Martin Carr reviews the fourth episode of The X-Files season 10…
Past life trauma and theological notions of self are the focus for Mulder and Scully this week. Using theories on inspiration, creativity and the indelible idea of original thought as a jumping off point. In an episode written and directed by veteran X-Files producer and scribe Glen Morgan.
Pulling in threads from Mulder and Scully’s past relationship, Morgan draws on the old whilst intriguing a new audience. Never once dropping the ball and giving people what they want to see. Which starts as a ground level civic housing issue and balloons into supernatural shenanigans before you can say Michael Myers. Not that repeatedly resurrected universal Bogeyman has any place here.
What we get instead is a tale which moves along at quite a rate. Contains more than a little gore and equal amounts of quizzical looks between out dynamic duo. Even if Scully spends most of that time separated from Mulder. What remains important here as with all the best X-Files episodes is what remains unsaid.
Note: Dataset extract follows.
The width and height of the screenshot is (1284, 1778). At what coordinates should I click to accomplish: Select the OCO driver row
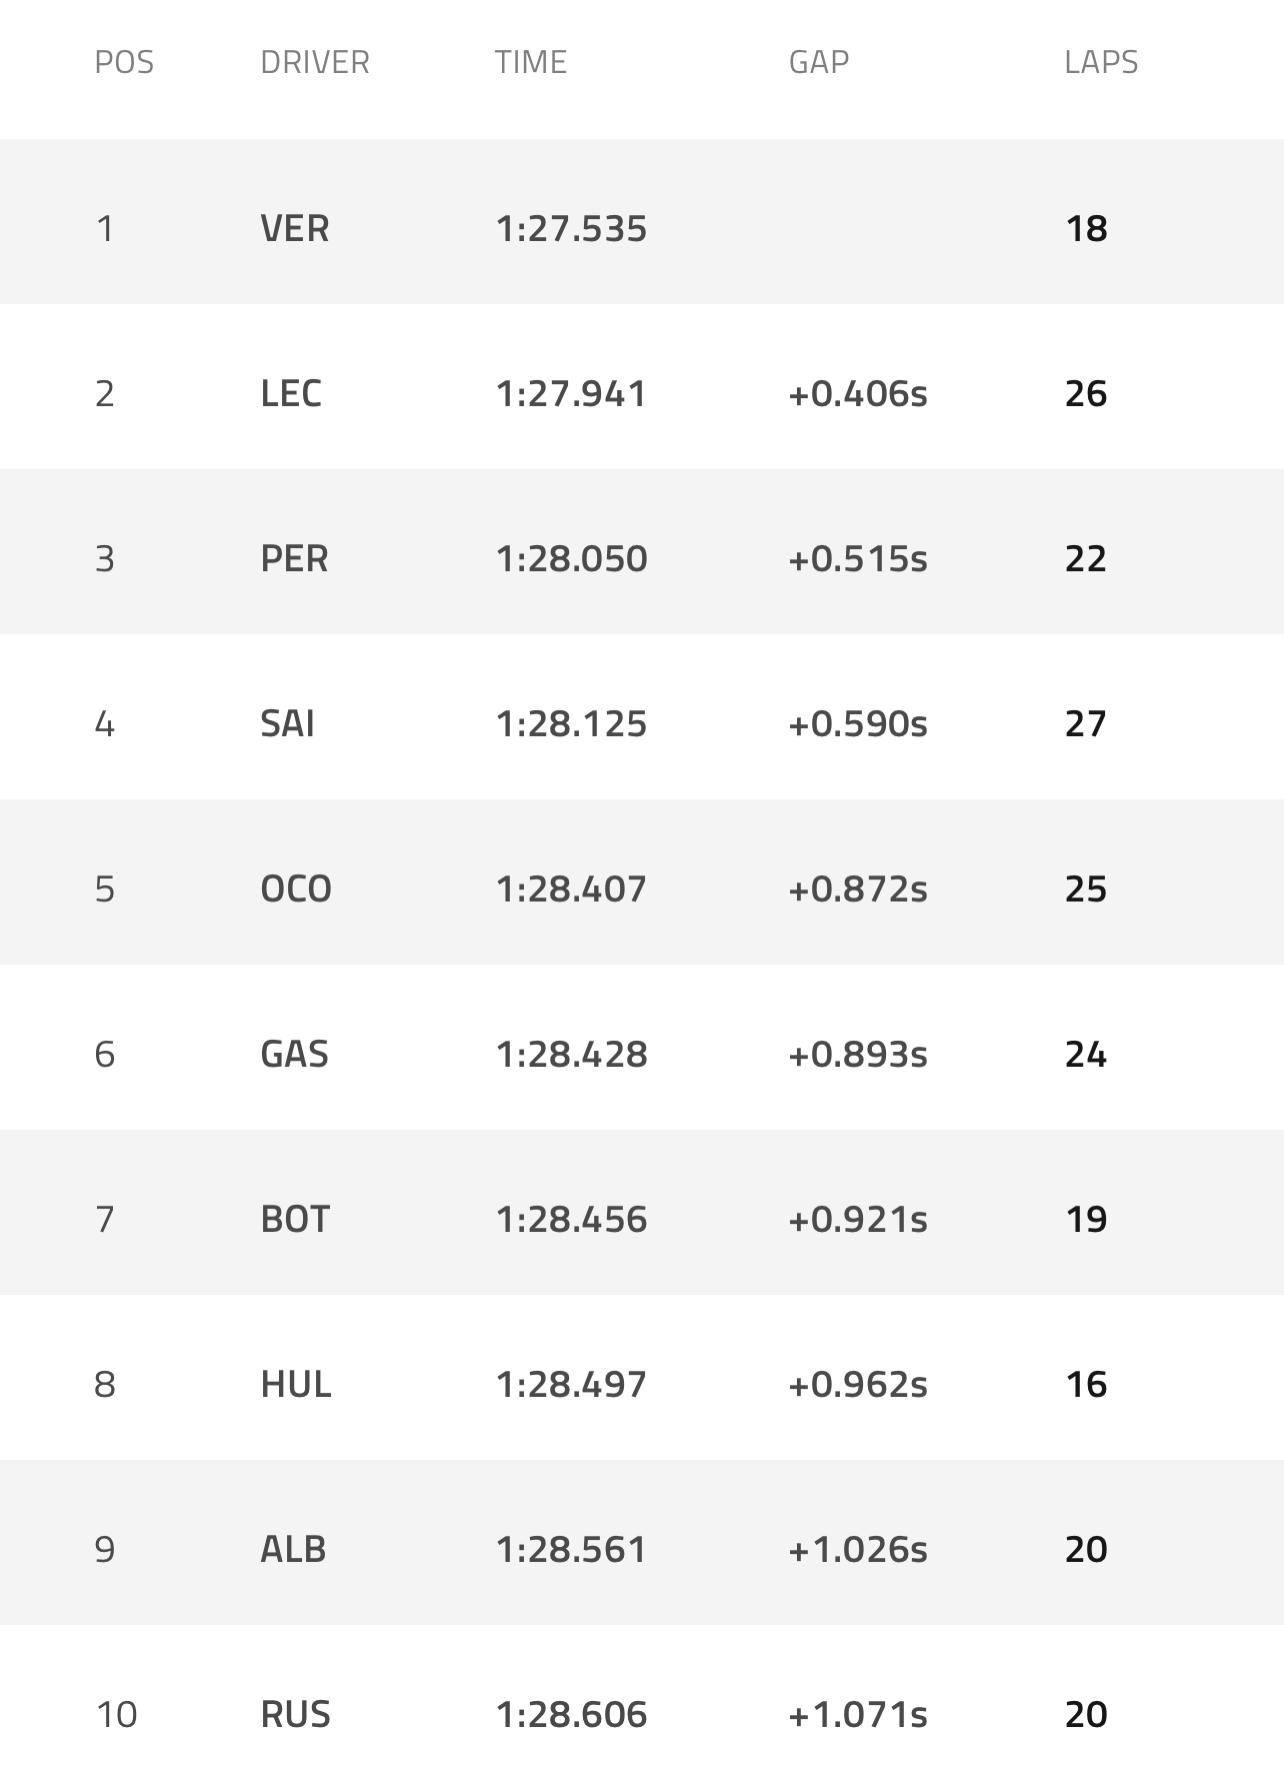tap(295, 889)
In the eyes of the writers people are clearly disposable. A social inconvenience standing in the way of progression. What Morgan strives to do with ‘Home Again’ is point out that you reap what you sow. A lack of jobs, disparity between wages and the cost of living continues to create casualties. Not in the hyper real sense of an X-Files but outside your front door. And what governments and local councils fail to see with their urban renewal programs is the disruption they cause.
Now there would be those who say people make their own luck. And to a certain extent there is truth in that. However there are those who had no options to begin with. Who make a life for themselves within the confines of opportunities afforded them. What Morgan and company are saying in a non to veiled way is that this has to stop. We all need to take responsibility for what we create. Whether it’s a piece of writing, work of art or human being.
What ‘Home Again’ does then is draw on all these threads without forcing the issue. Mulder and Scully represent the cynic and believer in all of us. Taking on face value the supernatural and humane elements of this story without judgement. Drawing both ends of the spectrum together into a unifying message which underpins and concludes this story without cliché. For me this X-Files incarnation draws strength from the fact that there are still unexplained things in this world. Even if a majority of them are man-made and most often controlled by the governments who protect our interests.